Work to complete
In the listing below, locate the line containing "Open the Earn page" and the line containing "Task: Tap the". Output both of them and every line between, exactly as written, and nothing more.

Data provided

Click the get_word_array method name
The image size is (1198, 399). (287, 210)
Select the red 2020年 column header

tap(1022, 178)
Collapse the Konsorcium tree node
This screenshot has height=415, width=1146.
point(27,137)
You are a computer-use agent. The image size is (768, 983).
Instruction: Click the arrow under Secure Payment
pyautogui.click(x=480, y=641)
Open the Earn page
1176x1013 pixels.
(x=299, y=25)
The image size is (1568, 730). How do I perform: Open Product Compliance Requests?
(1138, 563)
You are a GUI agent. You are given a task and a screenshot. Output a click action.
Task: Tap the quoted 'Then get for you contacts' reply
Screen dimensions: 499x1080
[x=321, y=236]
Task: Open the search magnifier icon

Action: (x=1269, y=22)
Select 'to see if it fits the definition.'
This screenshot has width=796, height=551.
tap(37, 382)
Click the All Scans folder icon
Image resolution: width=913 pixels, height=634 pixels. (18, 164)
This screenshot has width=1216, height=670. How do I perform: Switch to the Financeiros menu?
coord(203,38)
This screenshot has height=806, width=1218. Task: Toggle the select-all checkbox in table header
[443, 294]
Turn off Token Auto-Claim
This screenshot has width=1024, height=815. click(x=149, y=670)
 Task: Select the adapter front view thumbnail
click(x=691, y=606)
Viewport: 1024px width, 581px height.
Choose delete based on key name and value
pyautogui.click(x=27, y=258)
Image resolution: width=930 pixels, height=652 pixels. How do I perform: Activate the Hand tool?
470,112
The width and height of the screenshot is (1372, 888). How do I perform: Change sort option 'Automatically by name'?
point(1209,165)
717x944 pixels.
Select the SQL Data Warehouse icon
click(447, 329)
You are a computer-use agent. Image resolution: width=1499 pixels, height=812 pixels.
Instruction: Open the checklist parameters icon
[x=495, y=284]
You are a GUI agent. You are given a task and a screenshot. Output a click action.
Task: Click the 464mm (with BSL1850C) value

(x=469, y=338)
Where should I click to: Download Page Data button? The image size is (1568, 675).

Task answer
Open the Earn page
1176x1013 pixels.
(x=299, y=25)
The image size is (1568, 730). How do I perform: Open Product Compliance Requests?
(1138, 563)
You are a GUI agent. You are given a task and a screenshot. Output a click action.
Task: Tap the quoted 'Then get for you contacts' reply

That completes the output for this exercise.